### Problem description
Rewrite the part that opens with the line containing "Image resolution: width=1919" and closes with the line containing "will click(x=1498, y=273).", changing "folder icon" to "settings icon" and leaving everything else intact.

### Material for the task
###

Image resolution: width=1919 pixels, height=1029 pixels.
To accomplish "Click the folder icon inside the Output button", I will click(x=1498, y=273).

###

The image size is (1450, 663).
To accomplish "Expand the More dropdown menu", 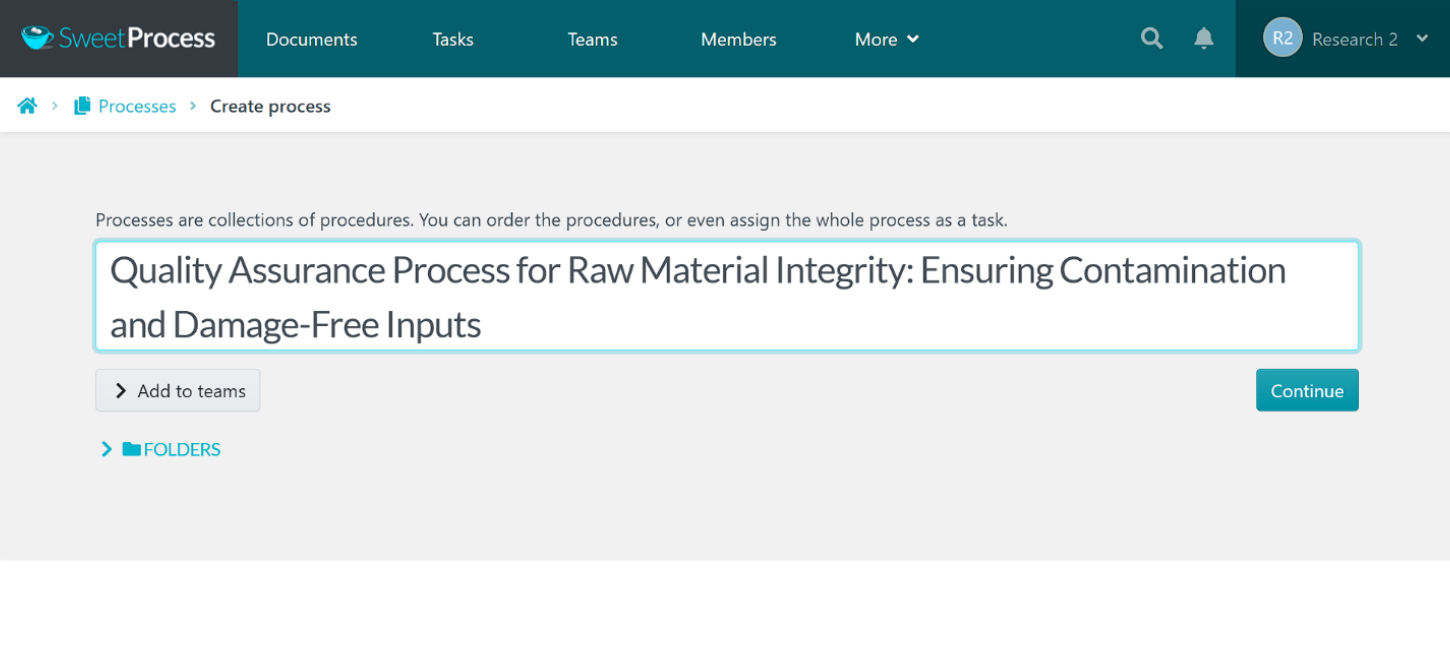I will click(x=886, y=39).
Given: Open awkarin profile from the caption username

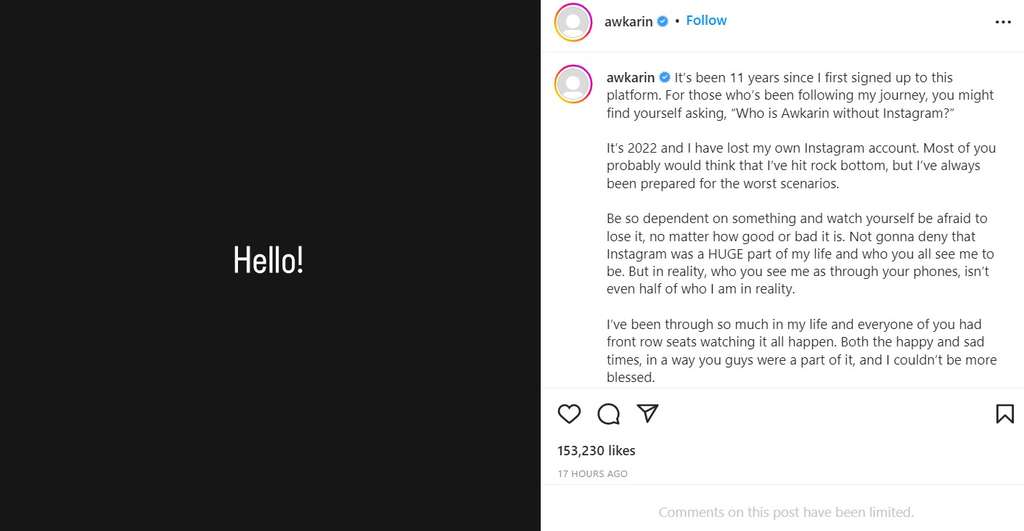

###

### Response
Image resolution: width=1919 pixels, height=1029 pixels.
To accomplish "Click the settings icon inside the Output button", I will click(x=1498, y=273).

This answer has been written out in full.